"Words Are a Byproduct of Consciousness — For LLMs, It's the Other Way Around"
Devarsh Ranpara has published a thoughtful essay exploring a deceptively simple question: Where do your words come from?
For humans, the answer seems intuitive. An idea forms first — a concept, a feeling, an image — and then we reach for language to wrap around it. The word is the skin; consciousness is the thing underneath. For a large language model, the process is exactly inverted. An LLM predicts the next token based solely on the sequence of tokens that came before it. There is no idea sitting beneath the surface. The words are the entire story; any appearance of meaning is a byproduct that emerges by accident.

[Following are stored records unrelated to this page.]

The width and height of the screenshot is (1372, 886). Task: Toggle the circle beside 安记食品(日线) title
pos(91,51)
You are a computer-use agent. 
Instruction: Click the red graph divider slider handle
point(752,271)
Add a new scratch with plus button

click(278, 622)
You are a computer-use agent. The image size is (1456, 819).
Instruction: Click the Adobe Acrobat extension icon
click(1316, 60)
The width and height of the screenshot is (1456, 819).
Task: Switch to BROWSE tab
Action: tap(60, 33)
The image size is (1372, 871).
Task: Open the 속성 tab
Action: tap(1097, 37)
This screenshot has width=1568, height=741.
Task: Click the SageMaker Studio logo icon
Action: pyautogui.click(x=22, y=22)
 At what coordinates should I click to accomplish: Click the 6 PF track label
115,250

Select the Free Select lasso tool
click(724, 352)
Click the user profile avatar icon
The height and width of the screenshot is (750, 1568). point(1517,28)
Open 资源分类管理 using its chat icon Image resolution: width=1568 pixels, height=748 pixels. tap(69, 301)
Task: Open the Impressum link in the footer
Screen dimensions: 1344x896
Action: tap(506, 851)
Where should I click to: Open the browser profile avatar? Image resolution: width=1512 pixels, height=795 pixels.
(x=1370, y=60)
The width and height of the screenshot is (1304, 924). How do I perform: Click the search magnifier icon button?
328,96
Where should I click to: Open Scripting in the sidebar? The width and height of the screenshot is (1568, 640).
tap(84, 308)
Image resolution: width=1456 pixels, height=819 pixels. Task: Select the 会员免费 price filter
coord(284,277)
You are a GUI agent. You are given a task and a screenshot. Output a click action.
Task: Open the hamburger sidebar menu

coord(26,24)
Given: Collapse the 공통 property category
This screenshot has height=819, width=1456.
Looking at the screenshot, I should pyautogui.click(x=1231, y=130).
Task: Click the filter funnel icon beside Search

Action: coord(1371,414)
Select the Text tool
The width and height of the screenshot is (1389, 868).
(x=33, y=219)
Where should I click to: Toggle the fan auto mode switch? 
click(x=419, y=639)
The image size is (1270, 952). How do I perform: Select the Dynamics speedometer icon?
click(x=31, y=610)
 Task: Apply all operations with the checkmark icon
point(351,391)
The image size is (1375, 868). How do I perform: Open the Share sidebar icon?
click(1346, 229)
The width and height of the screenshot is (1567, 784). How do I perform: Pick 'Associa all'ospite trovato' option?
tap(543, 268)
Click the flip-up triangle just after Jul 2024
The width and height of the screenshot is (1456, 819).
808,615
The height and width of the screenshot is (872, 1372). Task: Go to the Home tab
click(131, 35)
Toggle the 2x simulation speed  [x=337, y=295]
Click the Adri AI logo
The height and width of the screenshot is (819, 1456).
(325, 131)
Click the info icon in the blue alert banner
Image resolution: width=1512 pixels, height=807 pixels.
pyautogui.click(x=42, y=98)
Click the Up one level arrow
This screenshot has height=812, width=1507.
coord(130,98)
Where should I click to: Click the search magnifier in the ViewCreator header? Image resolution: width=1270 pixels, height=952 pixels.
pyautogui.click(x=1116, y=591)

Ranpara traces this asymmetry through the history of human communication technology: spoken language, writing, the printing press, the computer, the internet, and finally the Transformer architecture that gave us modern LLMs. At each inflection point, humans gained new ways to transmit ideas, but the direction of flow — from thought to expression — never changed. LLMs reverse that flow, and Ranpara argues that this direction cannot be meaningfully replicated.
The essay also touches on a practical concern: as LLM-generated content fills the open web, future models will be trained on increasingly synthetic data. "An LLM can give you perfect grammar and a rich vocabulary," Ranpara writes, "but it can quietly lose the real context."
Still, the tone is cautiously optimistic. Ranpara notes that early computers were also expensive and power-hungry, and within three quarters of a century they shrank into our pockets. "All of human knowledge is now sitting inside a small chat box. We just need a few smart humans who can imagine."
The piece concludes that in a world where anyone can execute, the differentiating factors become consistency and noise-cutting — not raw intelligence. Engineers, he suggests, remain safe because "coding was never the hard part anyway. That kind of thinking is the real thing."